### Exercise brief
Write out the full listing exactly.

### Given records

== Segment start ==

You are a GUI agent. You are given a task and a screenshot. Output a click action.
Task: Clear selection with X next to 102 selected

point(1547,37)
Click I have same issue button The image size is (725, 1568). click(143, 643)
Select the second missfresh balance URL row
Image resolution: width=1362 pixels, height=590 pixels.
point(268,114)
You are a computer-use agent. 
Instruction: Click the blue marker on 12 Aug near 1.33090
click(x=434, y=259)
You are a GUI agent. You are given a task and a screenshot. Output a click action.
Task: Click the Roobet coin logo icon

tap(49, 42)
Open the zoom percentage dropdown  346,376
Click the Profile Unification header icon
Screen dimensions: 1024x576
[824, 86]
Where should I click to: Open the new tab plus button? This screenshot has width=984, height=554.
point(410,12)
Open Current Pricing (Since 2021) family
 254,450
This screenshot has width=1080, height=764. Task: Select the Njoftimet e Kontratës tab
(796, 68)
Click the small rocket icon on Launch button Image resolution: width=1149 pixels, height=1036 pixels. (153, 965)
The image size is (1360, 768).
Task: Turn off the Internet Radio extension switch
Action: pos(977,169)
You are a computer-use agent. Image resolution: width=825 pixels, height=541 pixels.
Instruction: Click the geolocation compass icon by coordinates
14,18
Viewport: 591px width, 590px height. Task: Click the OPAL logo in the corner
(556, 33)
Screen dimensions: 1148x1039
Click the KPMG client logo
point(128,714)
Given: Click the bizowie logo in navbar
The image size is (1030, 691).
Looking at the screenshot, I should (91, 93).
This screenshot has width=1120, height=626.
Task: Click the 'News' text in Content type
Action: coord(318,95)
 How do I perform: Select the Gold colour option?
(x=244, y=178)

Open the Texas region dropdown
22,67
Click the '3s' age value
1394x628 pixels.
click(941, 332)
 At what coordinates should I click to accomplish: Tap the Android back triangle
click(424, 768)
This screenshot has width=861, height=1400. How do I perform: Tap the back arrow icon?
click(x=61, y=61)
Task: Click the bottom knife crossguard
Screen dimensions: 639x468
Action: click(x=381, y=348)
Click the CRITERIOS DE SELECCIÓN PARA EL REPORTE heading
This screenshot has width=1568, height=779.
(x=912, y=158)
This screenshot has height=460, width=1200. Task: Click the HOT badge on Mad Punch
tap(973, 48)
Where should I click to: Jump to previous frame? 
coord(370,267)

== Segment end ==

### Result of the exercise
You are a GUI agent. You are given a task and a screenshot. Output a click action.
Task: Clear selection with X next to 102 selected

point(1547,37)
Click I have same issue button The image size is (725, 1568). click(143, 643)
Select the second missfresh balance URL row
Image resolution: width=1362 pixels, height=590 pixels.
point(268,114)
You are a computer-use agent. 
Instruction: Click the blue marker on 12 Aug near 1.33090
click(x=434, y=259)
You are a GUI agent. You are given a task and a screenshot. Output a click action.
Task: Click the Roobet coin logo icon

tap(49, 42)
Open the zoom percentage dropdown  346,376
Click the Profile Unification header icon
Screen dimensions: 1024x576
[824, 86]
Where should I click to: Open the new tab plus button? This screenshot has width=984, height=554.
point(410,12)
Open Current Pricing (Since 2021) family
 254,450
This screenshot has width=1080, height=764. Task: Select the Njoftimet e Kontratës tab
(796, 68)
Click the small rocket icon on Launch button Image resolution: width=1149 pixels, height=1036 pixels. (153, 965)
The image size is (1360, 768).
Task: Turn off the Internet Radio extension switch
Action: pos(977,169)
You are a computer-use agent. Image resolution: width=825 pixels, height=541 pixels.
Instruction: Click the geolocation compass icon by coordinates
14,18
Viewport: 591px width, 590px height. Task: Click the OPAL logo in the corner
(556, 33)
Screen dimensions: 1148x1039
Click the KPMG client logo
point(128,714)
Given: Click the bizowie logo in navbar
The image size is (1030, 691).
Looking at the screenshot, I should (91, 93).
This screenshot has width=1120, height=626.
Task: Click the 'News' text in Content type
Action: coord(318,95)
 How do I perform: Select the Gold colour option?
(x=244, y=178)

Open the Texas region dropdown
22,67
Click the '3s' age value
1394x628 pixels.
click(941, 332)
 At what coordinates should I click to accomplish: Tap the Android back triangle
click(424, 768)
This screenshot has width=861, height=1400. How do I perform: Tap the back arrow icon?
click(x=61, y=61)
Task: Click the bottom knife crossguard
Screen dimensions: 639x468
Action: click(x=381, y=348)
Click the CRITERIOS DE SELECCIÓN PARA EL REPORTE heading
This screenshot has width=1568, height=779.
(x=912, y=158)
This screenshot has height=460, width=1200. Task: Click the HOT badge on Mad Punch
tap(973, 48)
Where should I click to: Jump to previous frame? 
coord(370,267)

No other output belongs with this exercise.